What is your area of food allergy research?
Food allergy research is really in its infancy. It’s just really starting to take off.
A number of folks in the center, including myself, are trying to understand how food allergy first gets established. Especially since these children who become food allergic or are food allergic, their first episode happens very early in life, even before they are exposed to a lot of the foods. For example, with the first introduction of peanuts, some of them can be anaphylactic. Trying to understand how food allergy develops is important because we may be able to intervene prior to them even being born.
What are your current research projects?
It is estimated that 90 percent of an infant’s early life is spent in the home with their parents, so the idea that the environment is influencing immune response is very strong.
One of the projects that we have is a multicenter project with Henry Ford in Detroit to look at a birth cohort of children and their mothers. What are the mothers’ nutrition? How are they influencing the development of allergic response?

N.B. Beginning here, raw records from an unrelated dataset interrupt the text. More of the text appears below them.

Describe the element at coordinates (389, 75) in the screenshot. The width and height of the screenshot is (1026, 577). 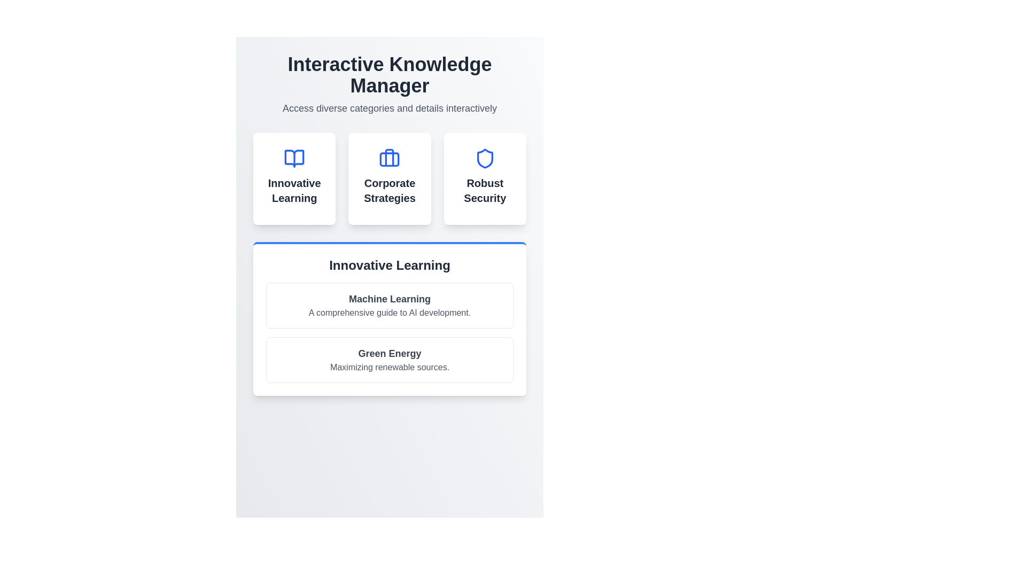
I see `bold title text 'Interactive Knowledge Manager' located at the top center of the main content area of the application` at that location.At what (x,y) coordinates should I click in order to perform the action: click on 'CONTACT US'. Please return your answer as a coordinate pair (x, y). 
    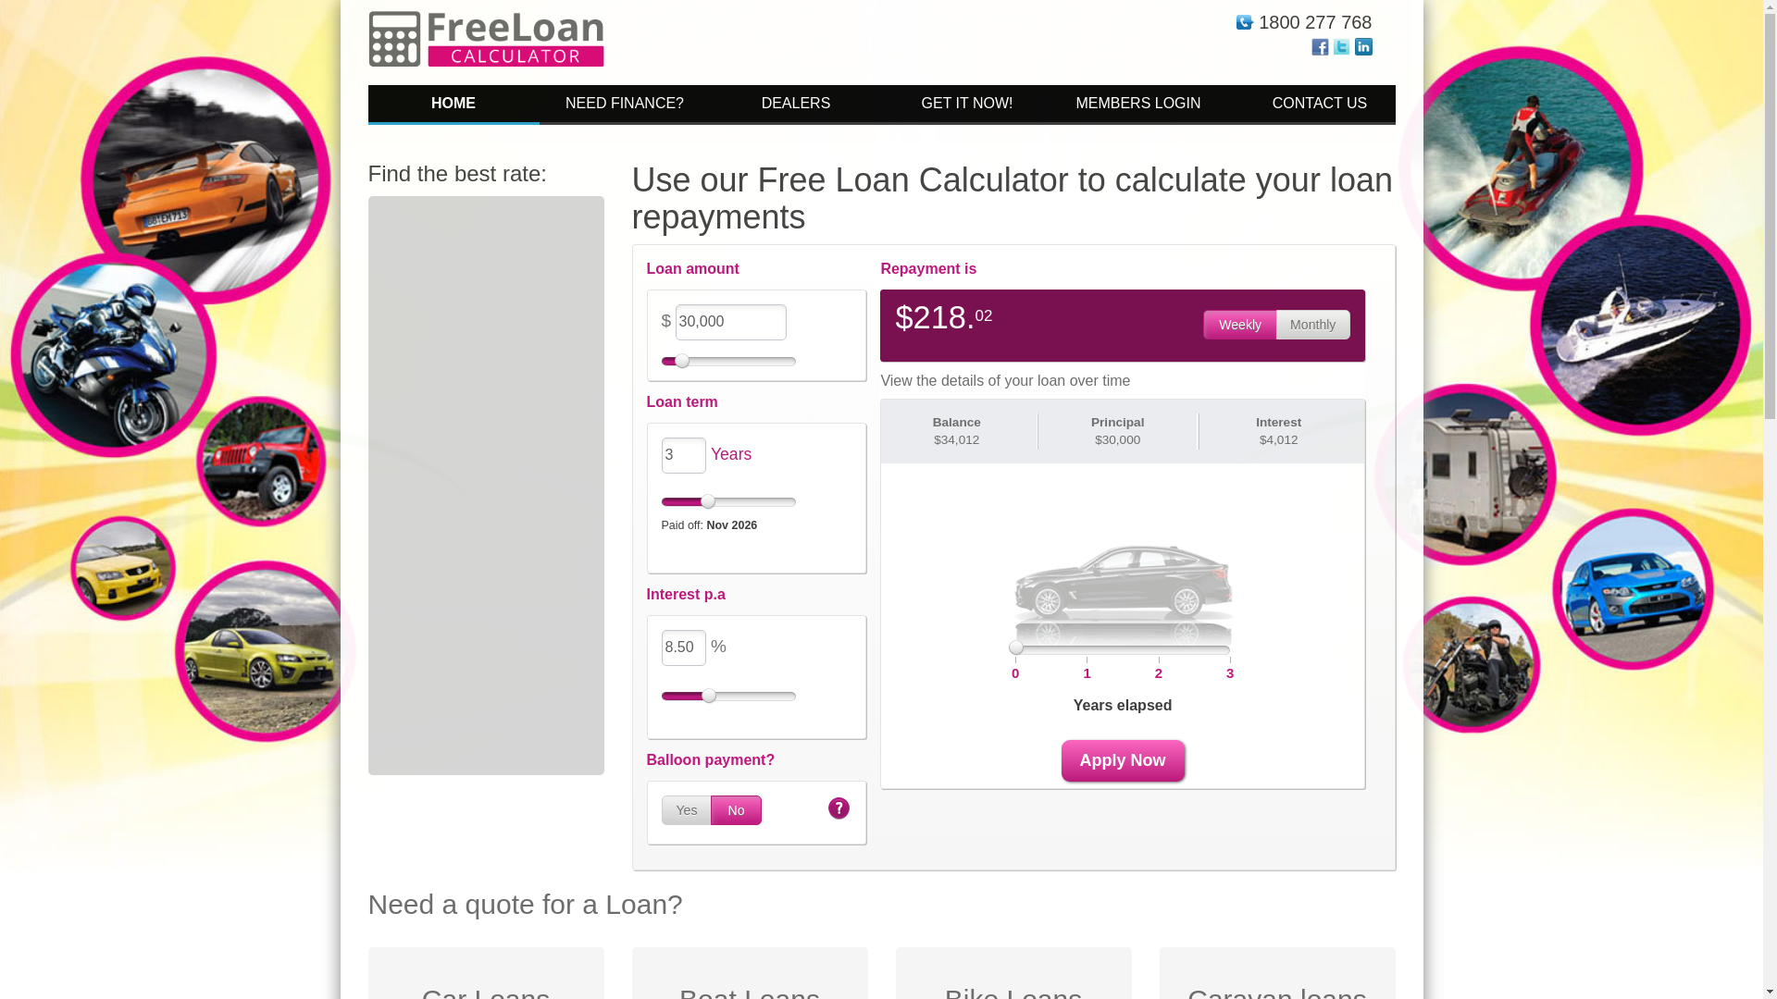
    Looking at the image, I should click on (1223, 105).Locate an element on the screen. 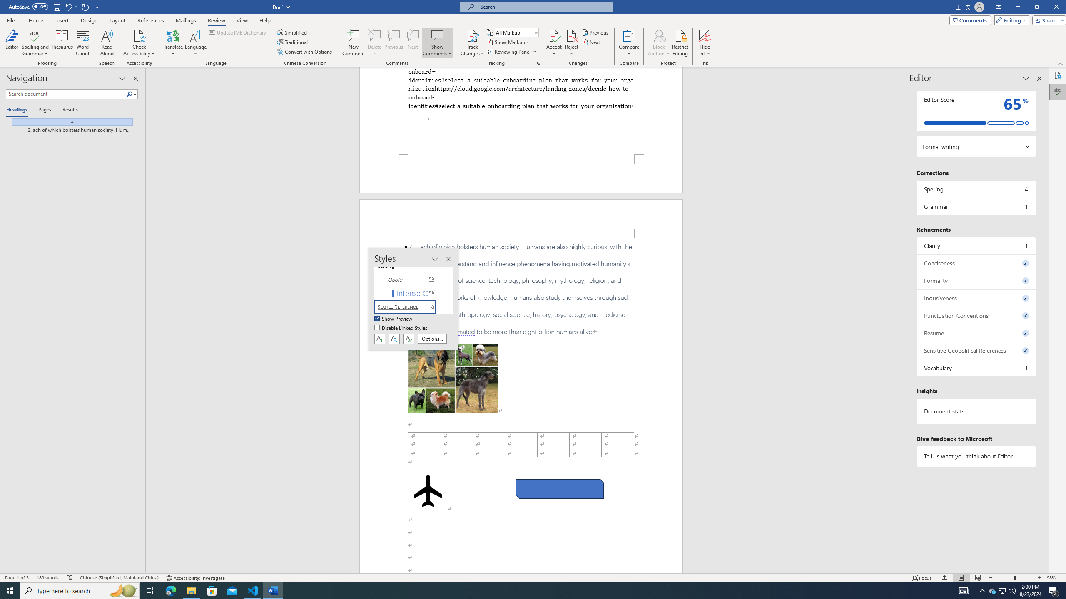 This screenshot has height=599, width=1066. 'Vocabulary, 1 issue. Press space or enter to review items.' is located at coordinates (975, 368).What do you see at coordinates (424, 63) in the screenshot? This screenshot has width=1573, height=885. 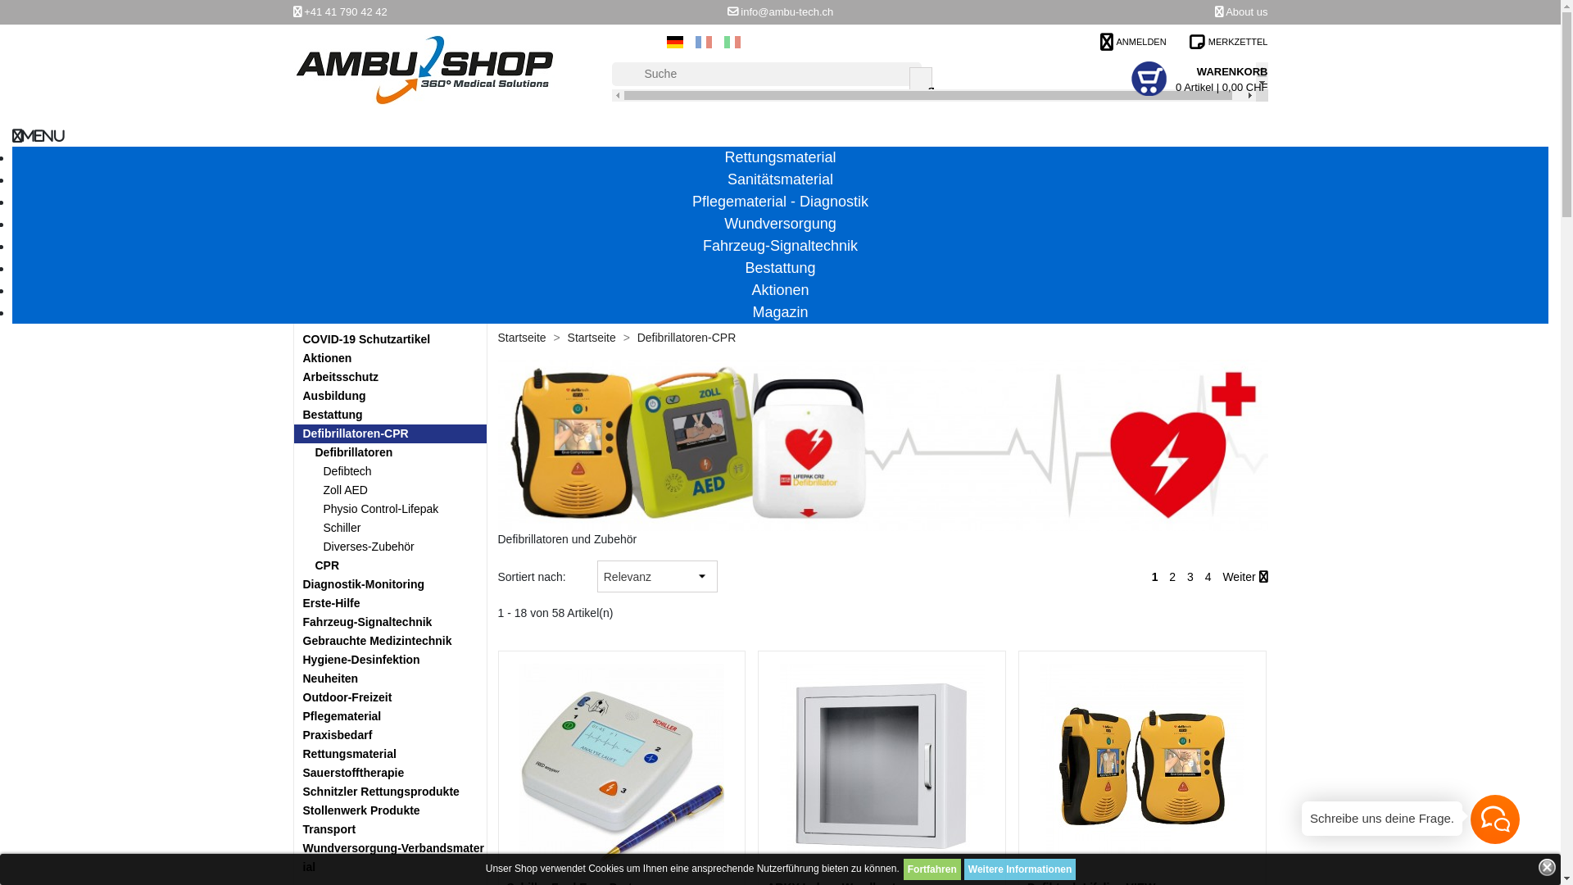 I see `'Ambu Shop '` at bounding box center [424, 63].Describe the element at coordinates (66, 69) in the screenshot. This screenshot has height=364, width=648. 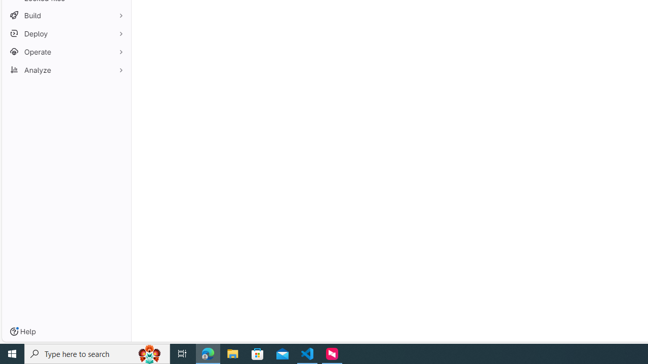
I see `'Analyze'` at that location.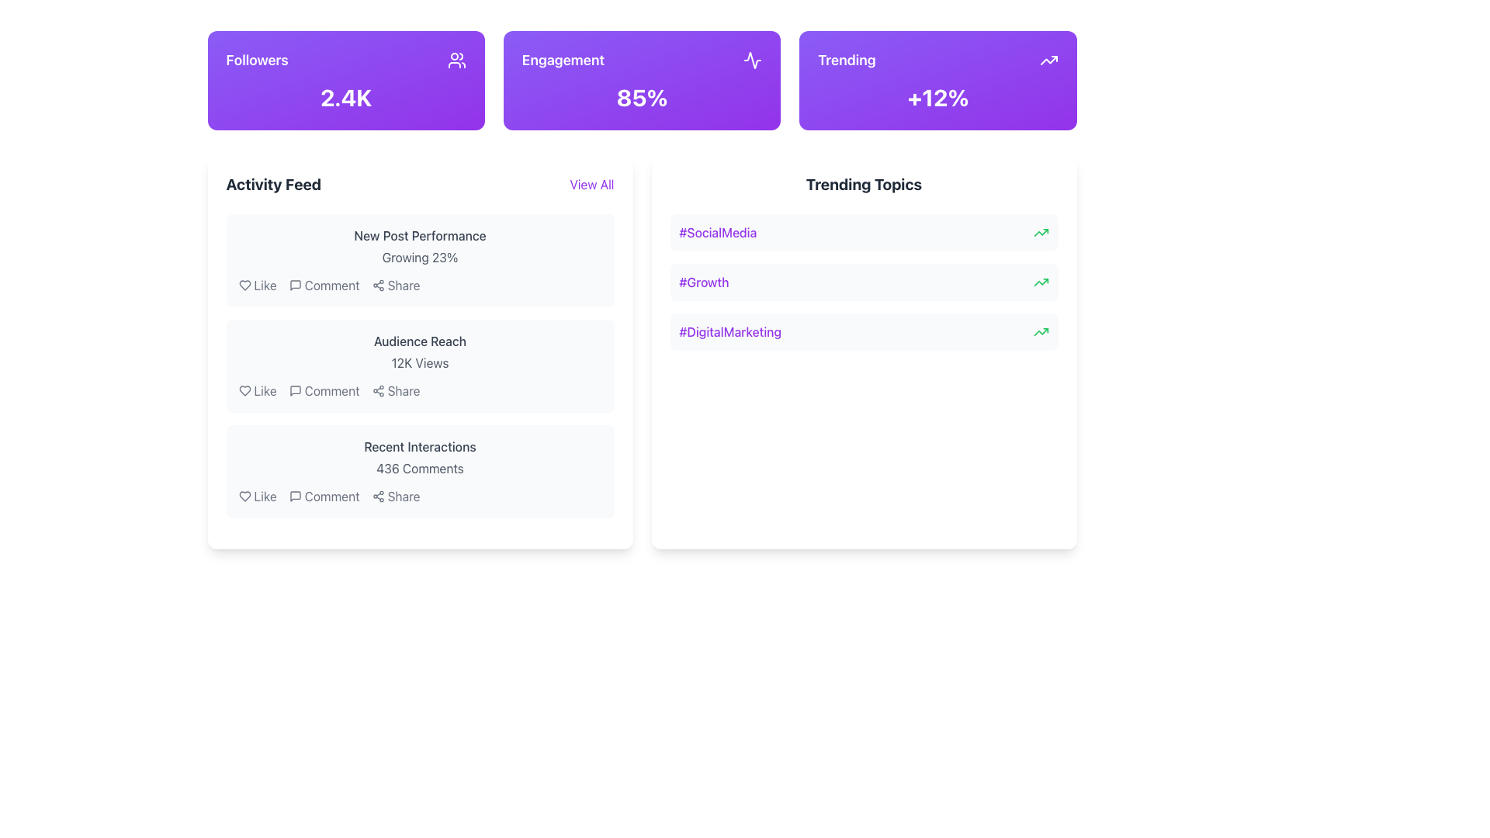  Describe the element at coordinates (420, 236) in the screenshot. I see `the static text label that serves as the title for the post's performance report, located above the text 'Growing 23%' in the Activity Feed section` at that location.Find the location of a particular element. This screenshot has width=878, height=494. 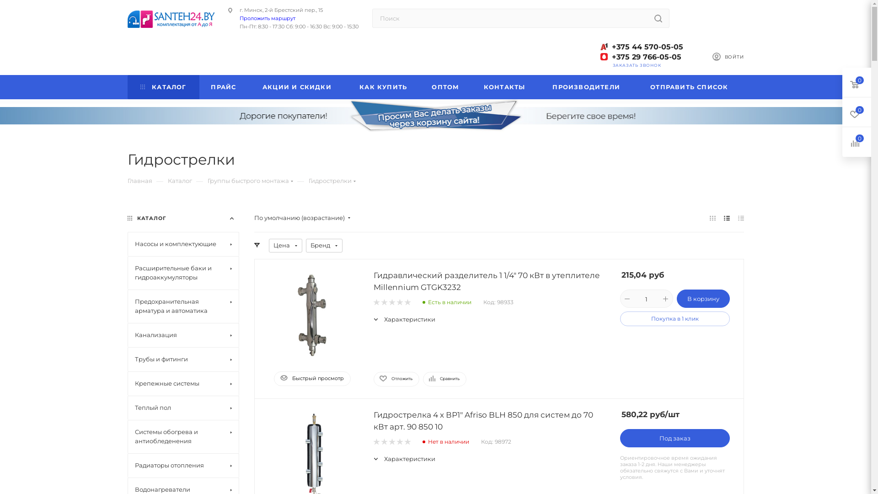

'a1-min.jpg' is located at coordinates (604, 46).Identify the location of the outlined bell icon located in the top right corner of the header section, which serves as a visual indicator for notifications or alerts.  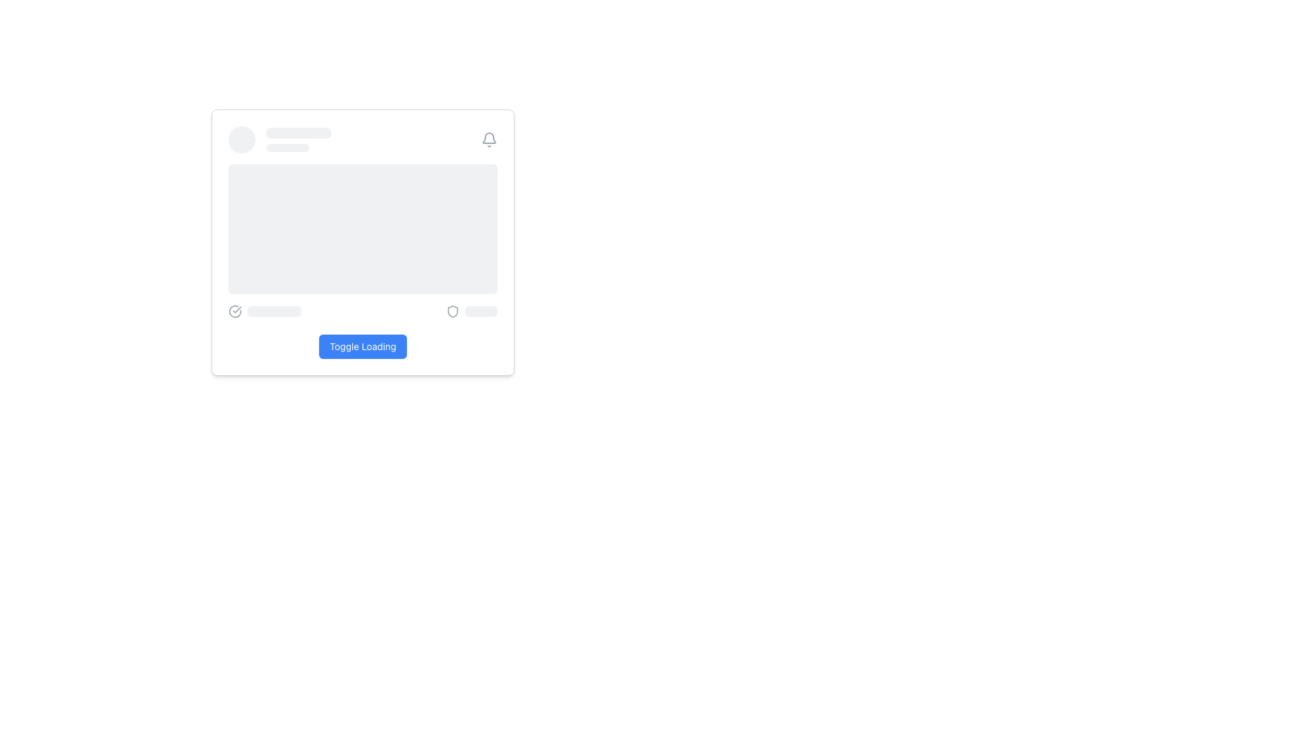
(489, 140).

We think there may be some predisposition to food allergy that’s occurring, even before birth. Really understanding the mechanisms is going to be the underlying basis for development of prevention in therapy.
Why is this area of research important to the field of food allergy?
There is no treatment for this disease. We don’t know how to prevent it yet. There are some ideas behind why it develops: People are living in a cleaner environment and are not exposed to bacteria early in life that they should be. More parents are allergic and therefore they pass that on to their children. Coming in where we’re at, it really gives us the opportunity to establish areas that researchers really haven’t investigated.
We take a lot of cues from other diseases. I’ve worked in allergic asthma for 25-plus years, for example, and when I started, it was a similar situation where the disease had been rising quickly but the cause and the mediators that drive it weren’t known at all. We can take some cues from that disease, but food allergy is a very different disease than other allergic diseases.
This is a real opportunity for us as a group to not only work in our individual labs in research, but to work together to really get a synergy behind the mechanisms that are driving this.
What results have you found so far?
We know from studies that we’ve done through the original birth cohort at Henry Ford in this multicenter collaboration is that the bacteria at 1 month in these newborns can predict whether they are going to get severe allergies or not. That includes multiple food allergies.
For example, the most severe asthmatics at age 10 can be predicted based upon their gut microbiome at 1 month of age. This is what we’re finding in some of the prenatal and neonatal preclinical studies we’re doing in our lab: It’s very early on in life that the immune system is established based upon how it interacts with the environment.